• _Screenshot and document pointing data_
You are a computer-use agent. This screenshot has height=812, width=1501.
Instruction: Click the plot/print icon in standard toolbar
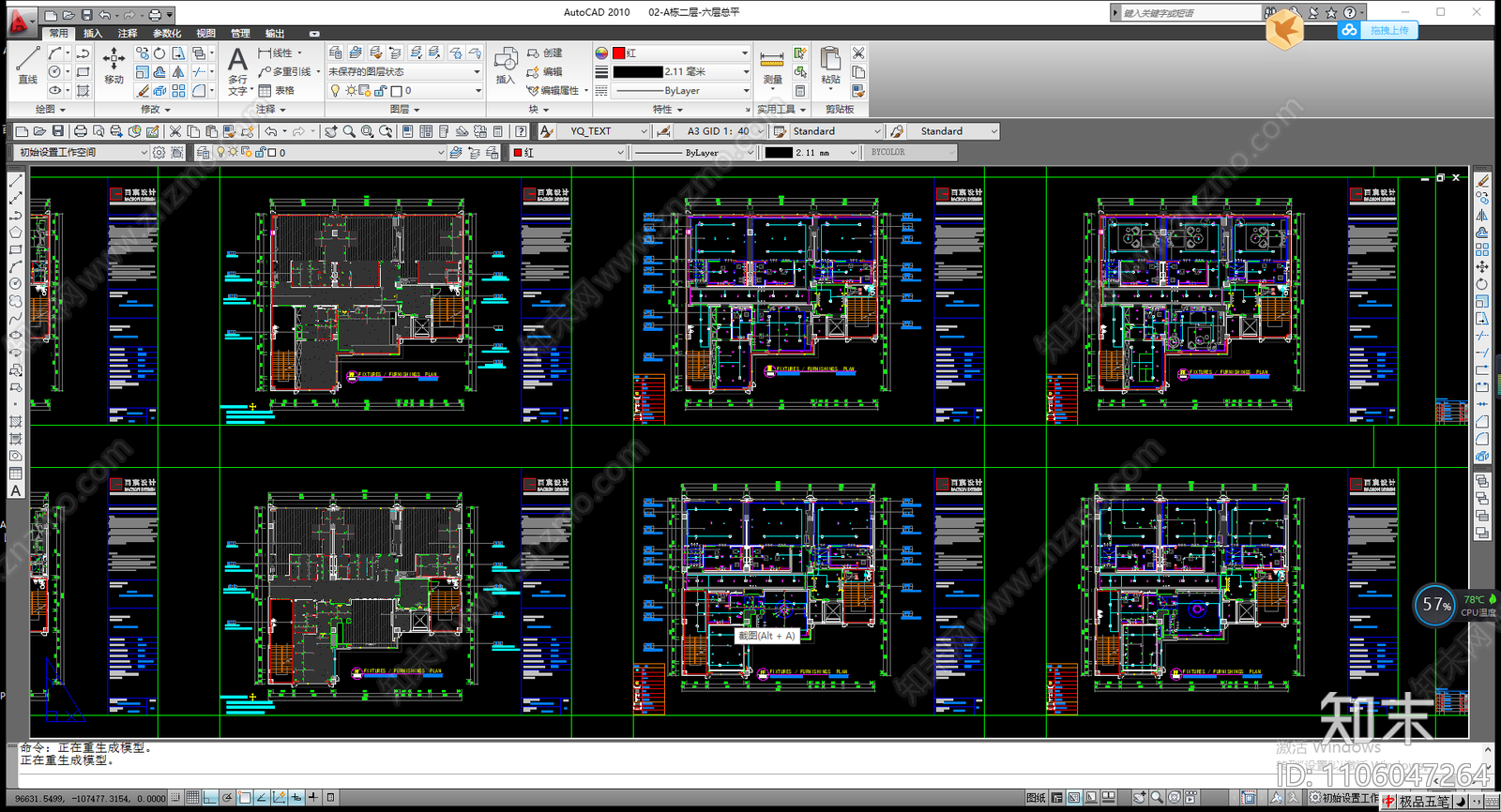click(81, 131)
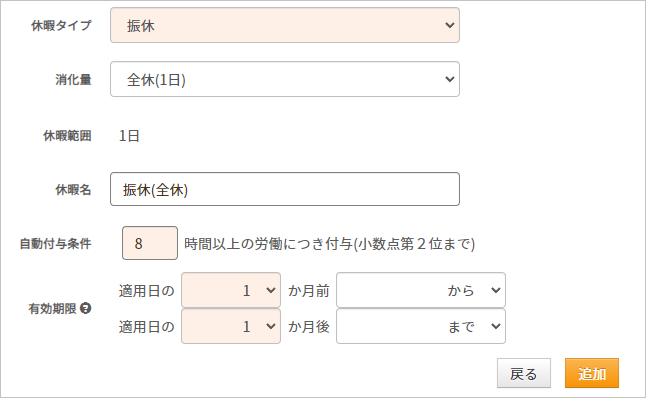Click the 休暇タイプ field label

(x=61, y=26)
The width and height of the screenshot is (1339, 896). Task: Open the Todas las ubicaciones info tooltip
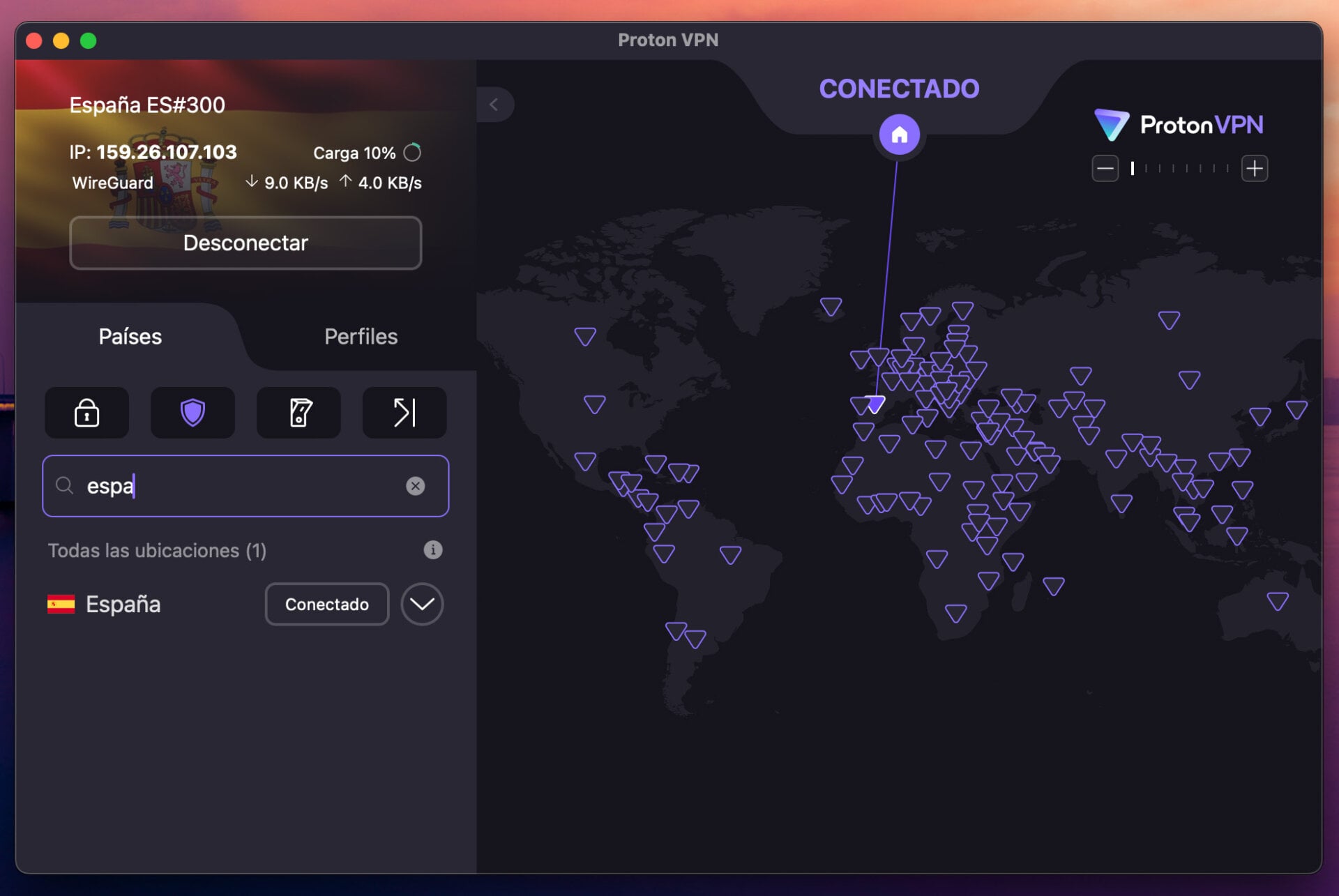[x=432, y=550]
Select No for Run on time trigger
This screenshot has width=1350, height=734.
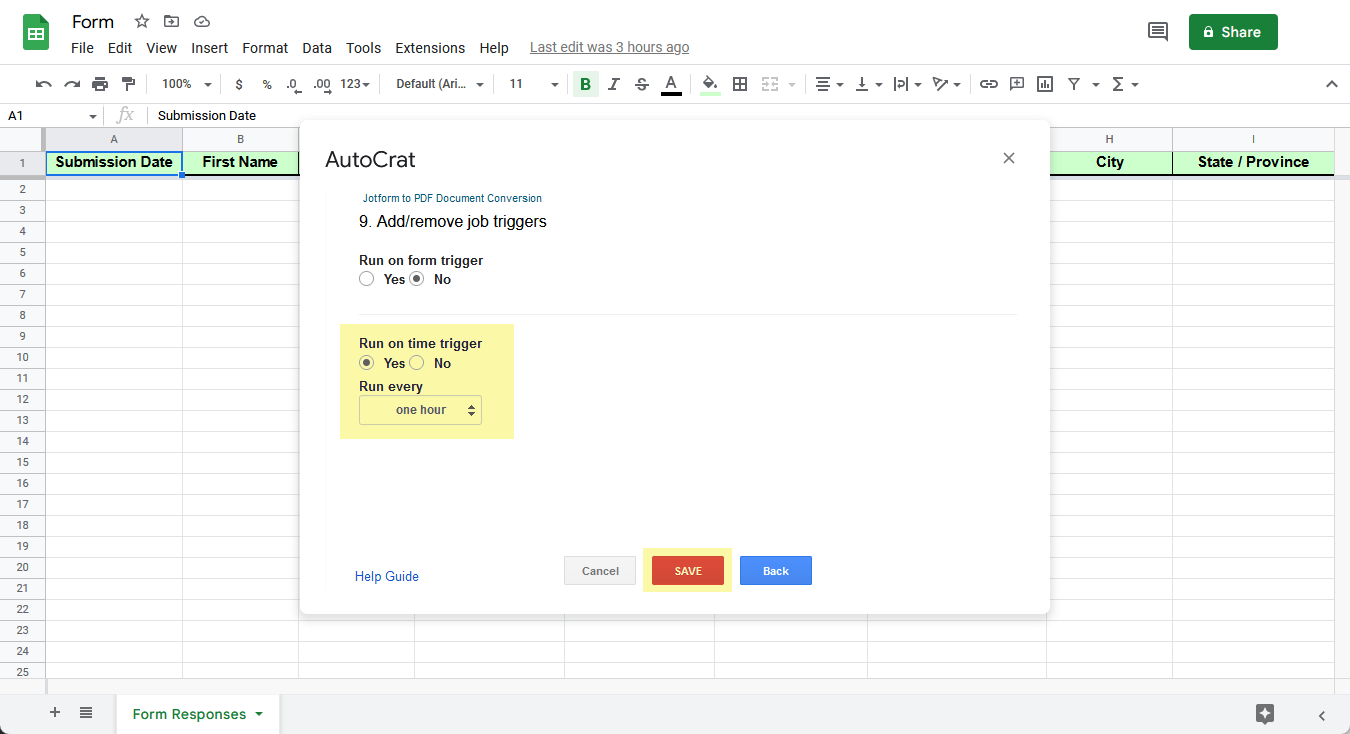click(x=417, y=363)
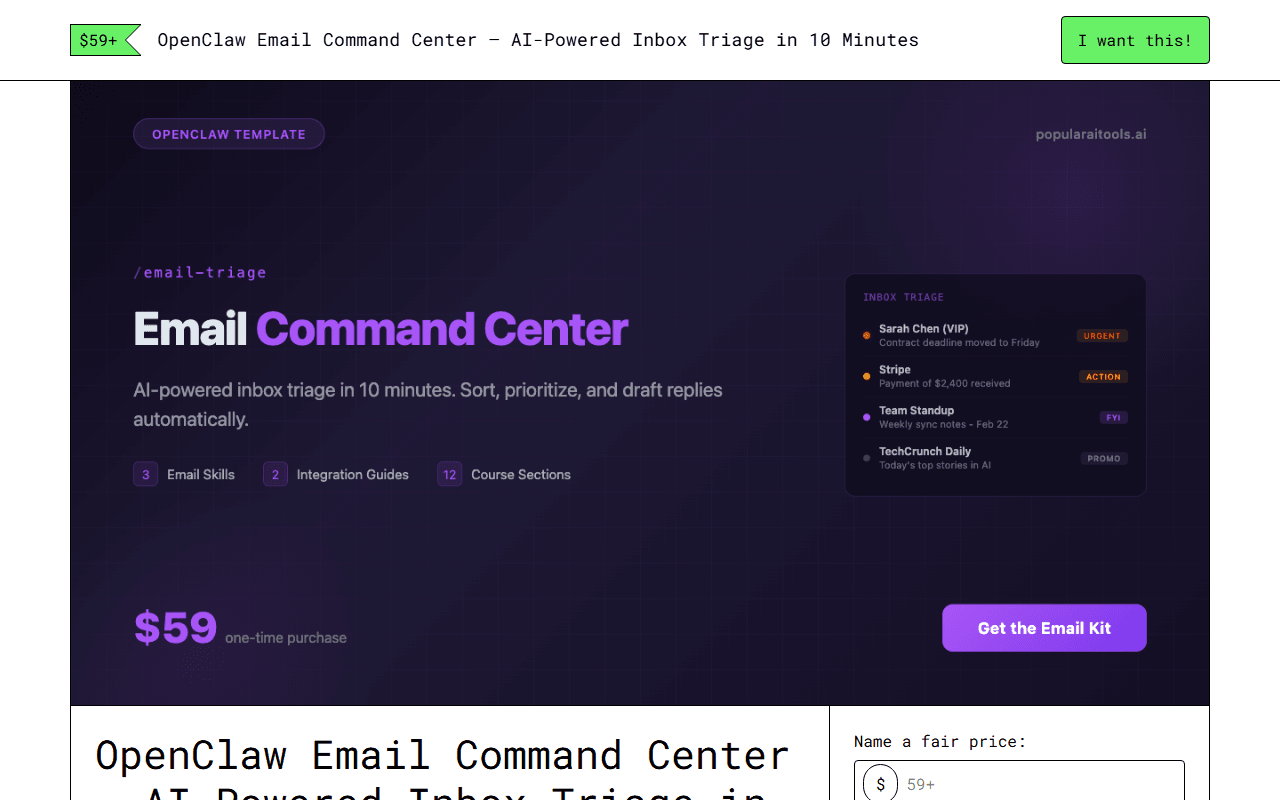The width and height of the screenshot is (1280, 800).
Task: Click the PROMO tag on TechCrunch Daily
Action: [1103, 458]
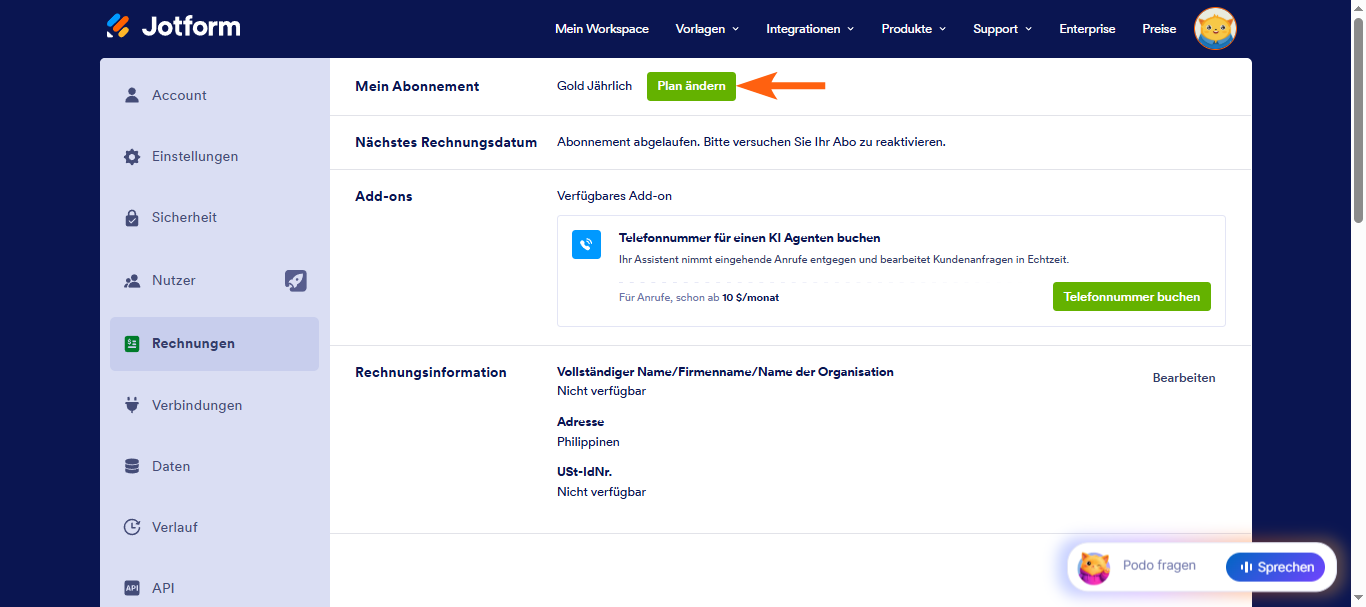Click the Podo fragen input field
This screenshot has height=607, width=1366.
coord(1159,566)
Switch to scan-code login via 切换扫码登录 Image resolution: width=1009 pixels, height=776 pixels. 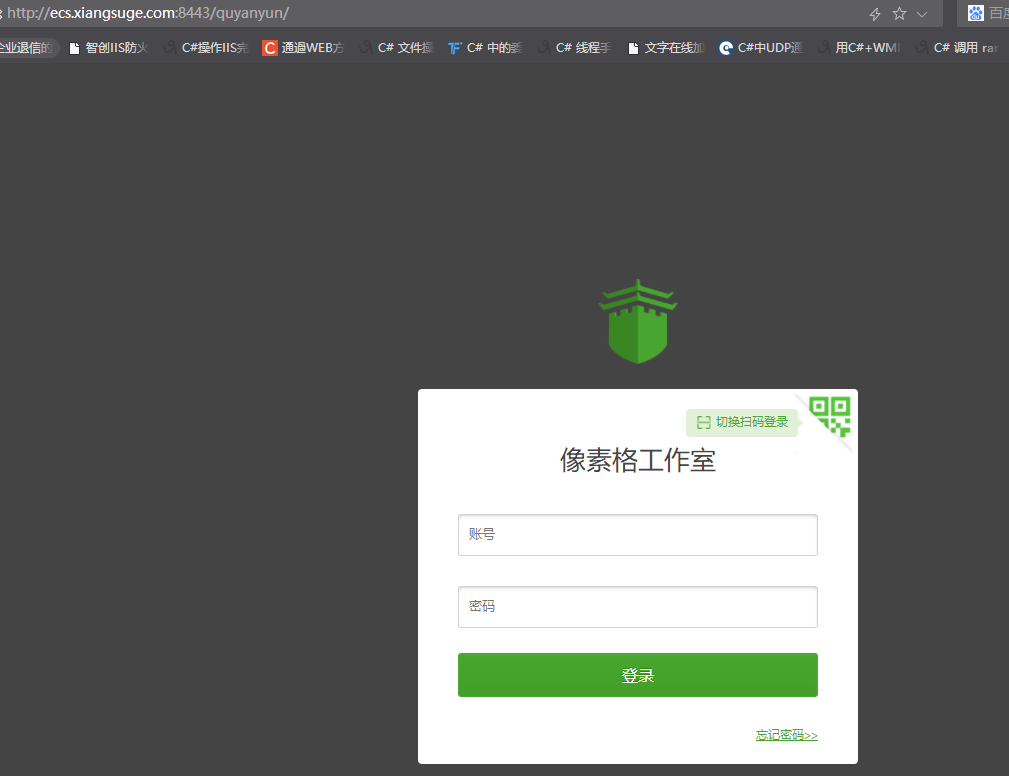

• _What is needed_
Can you write out every one of the records above word for word, leaving out the pictures?

• _Correct result_
You are a computer-use agent. This screenshot has height=812, width=1501.
Instruction: Click the plot/print icon in standard toolbar
click(81, 131)
Click the 休暇タイプ field label

(x=61, y=26)
The width and height of the screenshot is (1339, 896). Task: Open the Todas las ubicaciones info tooltip
[x=432, y=550]
Select No for Run on time trigger
This screenshot has width=1350, height=734.
click(x=417, y=363)
The width and height of the screenshot is (1280, 800).
Task: Click the PROMO tag on TechCrunch Daily
Action: [1103, 458]
Click the Podo fragen input field
This screenshot has height=607, width=1366.
coord(1159,566)
Switch to scan-code login via 切换扫码登录 Image resolution: width=1009 pixels, height=776 pixels. 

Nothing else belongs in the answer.